■ PROVIDED DATA ■
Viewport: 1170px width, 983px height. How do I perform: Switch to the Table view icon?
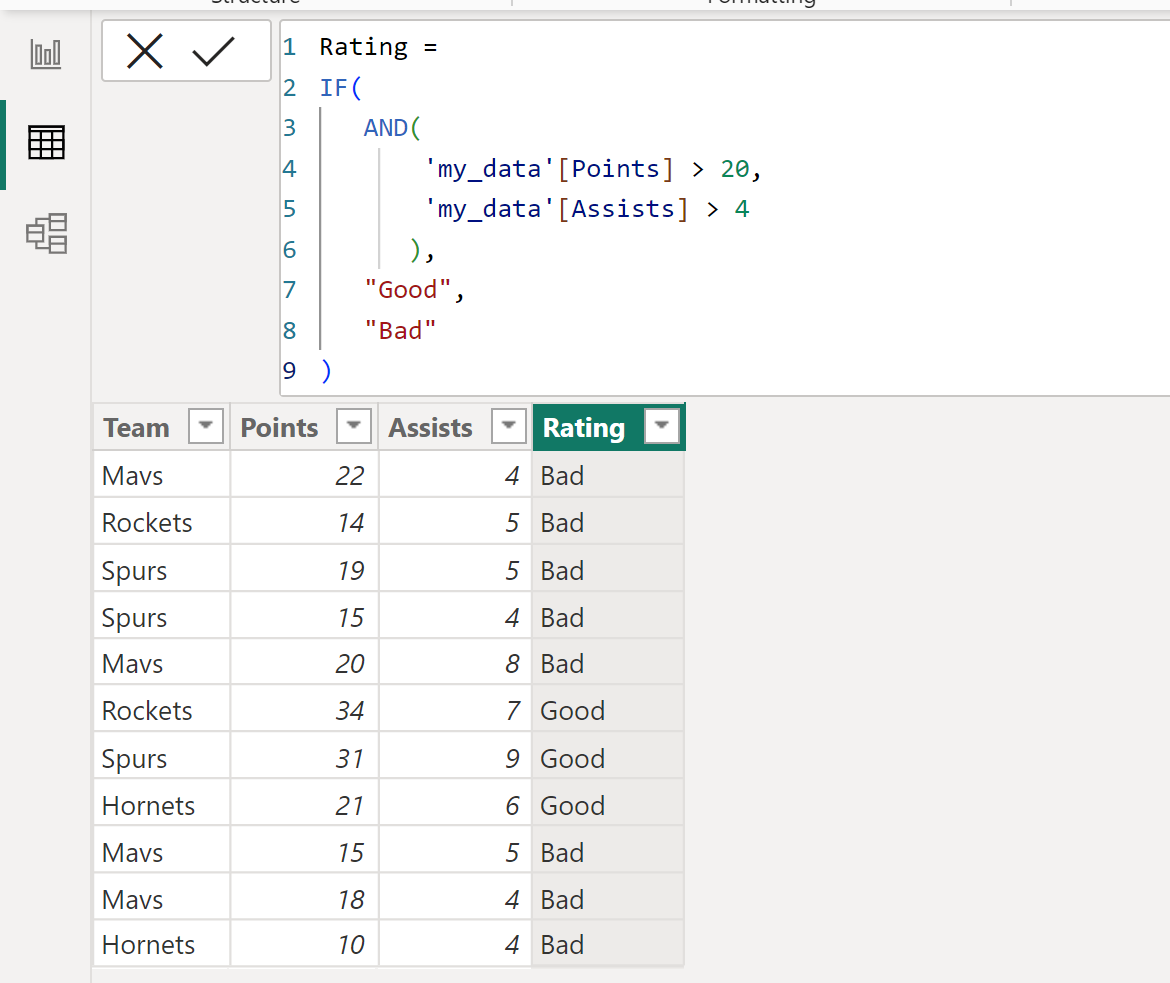click(x=46, y=143)
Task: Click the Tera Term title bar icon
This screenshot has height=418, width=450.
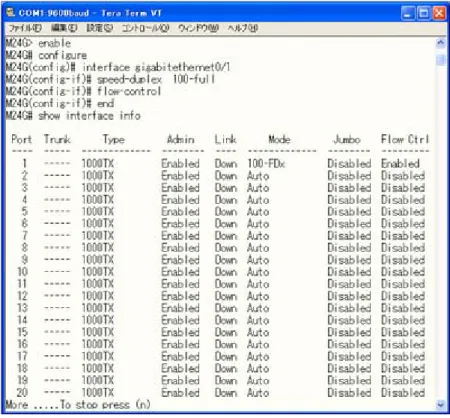Action: click(x=11, y=13)
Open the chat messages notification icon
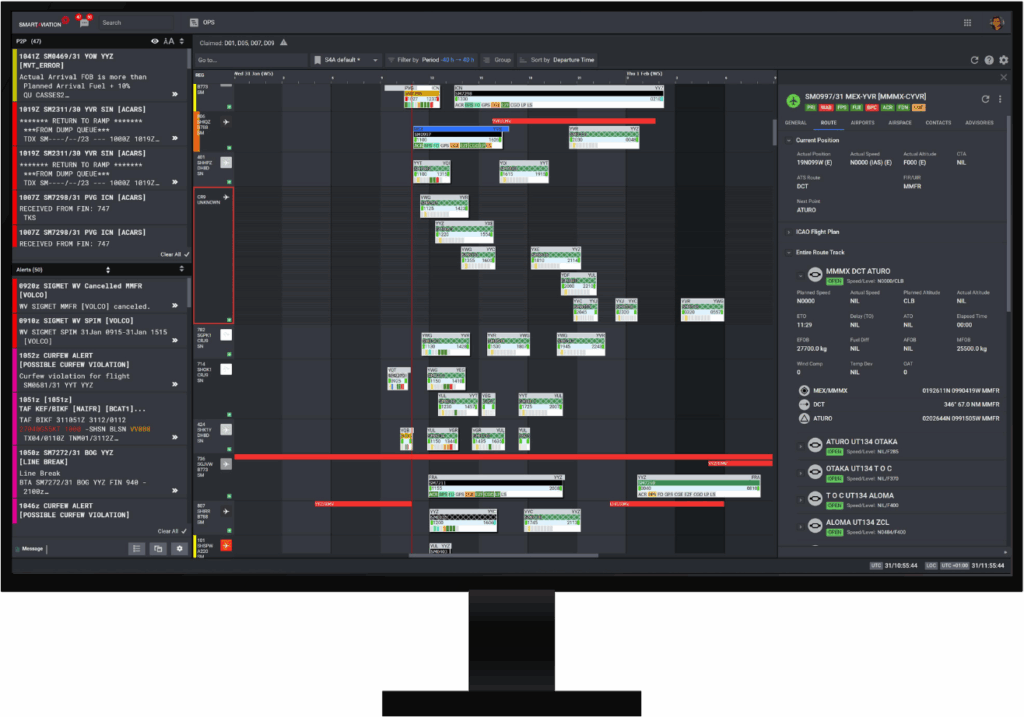This screenshot has height=717, width=1024. point(83,21)
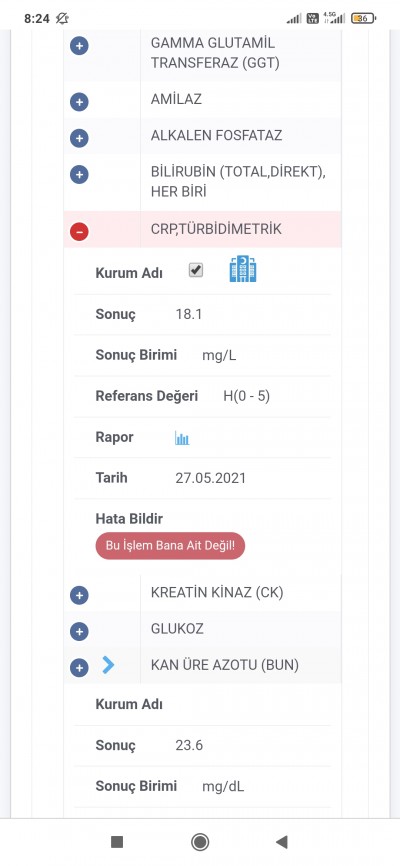400x866 pixels.
Task: Collapse the CRP,TÜRBİDİMETRİK row with red minus
Action: pos(79,232)
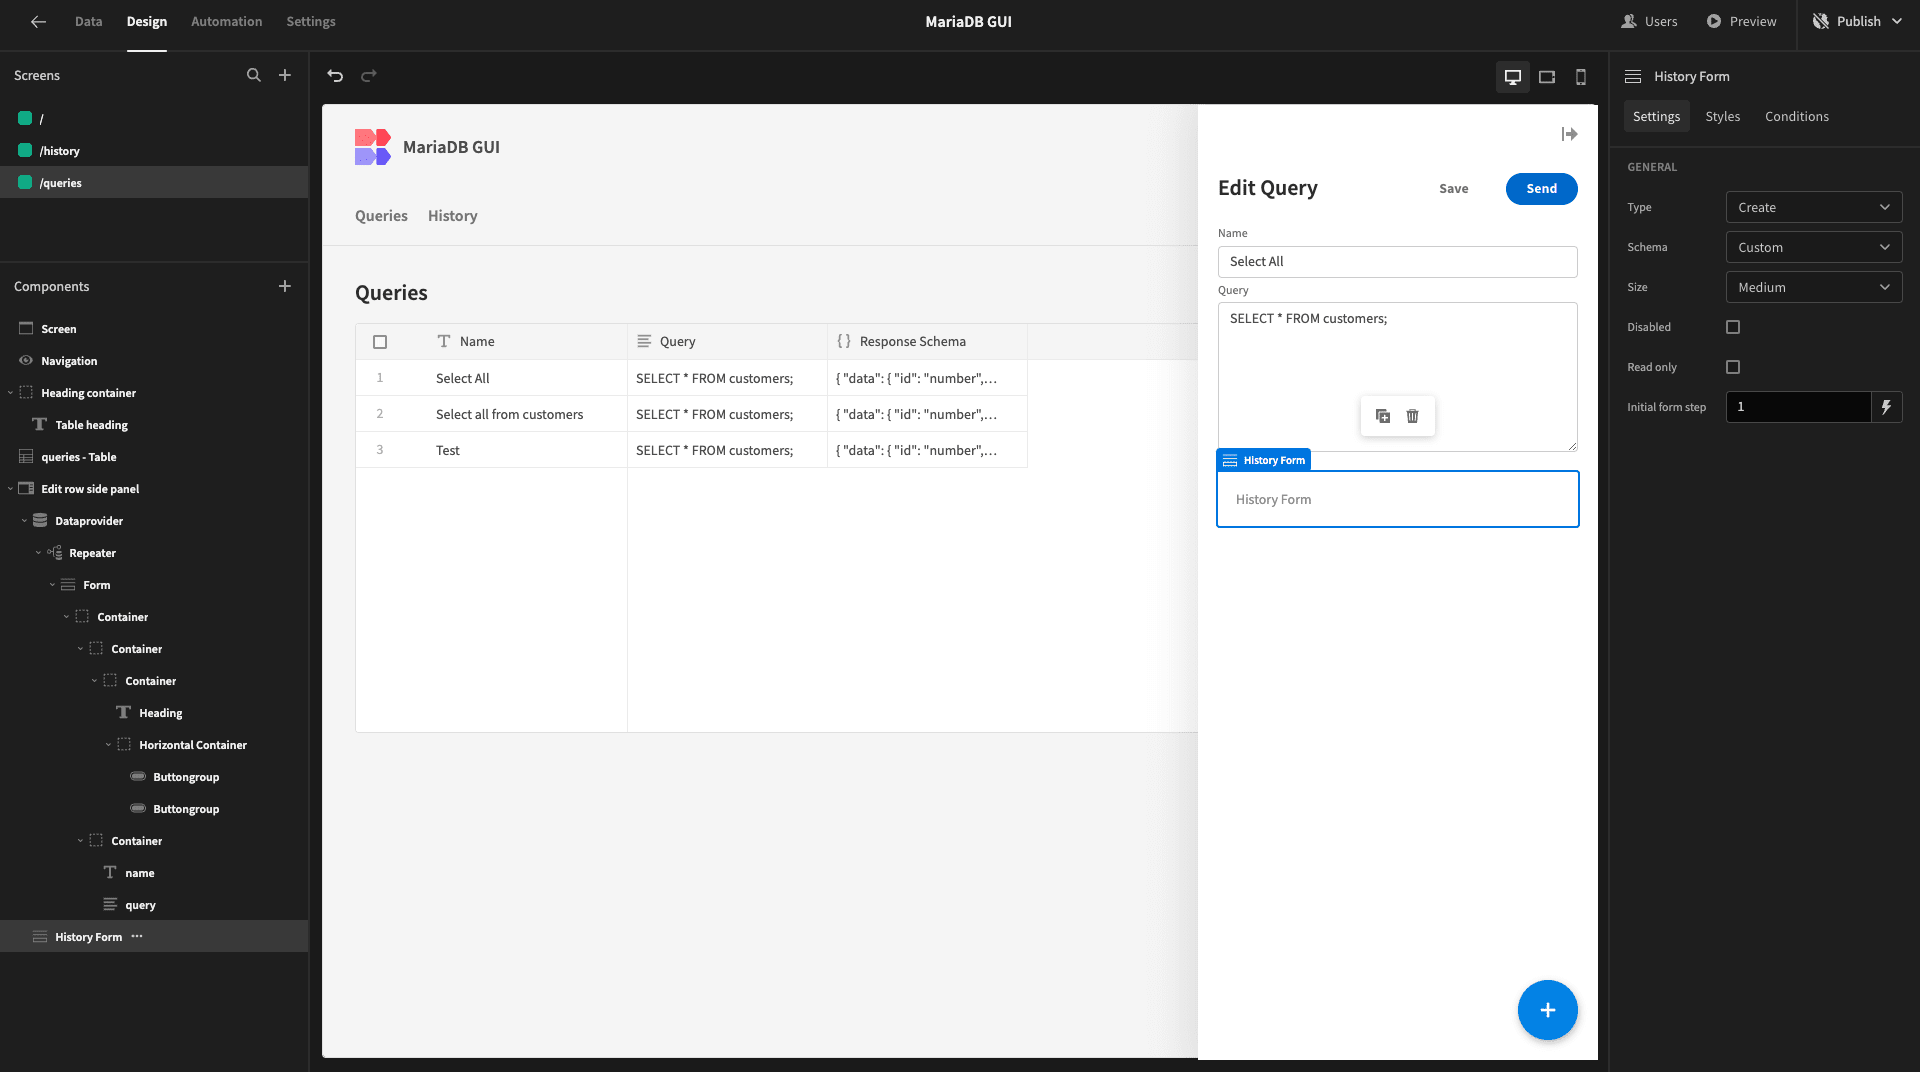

■ WORK REQUIRED ■
Go through the listing above and write it all out exactly, leaving out any picture.

■ THE COMPLETED TASK ■
Viewport: 1170px width, 983px height. How do I perform: Switch to the Table view icon?
click(x=46, y=143)
Task: Click the Tera Term title bar icon
This screenshot has height=418, width=450.
Action: click(x=11, y=13)
Open the chat messages notification icon
This screenshot has height=717, width=1024. point(83,21)
400x866 pixels.
Task: Collapse the CRP,TÜRBİDİMETRİK row with red minus
Action: pos(79,232)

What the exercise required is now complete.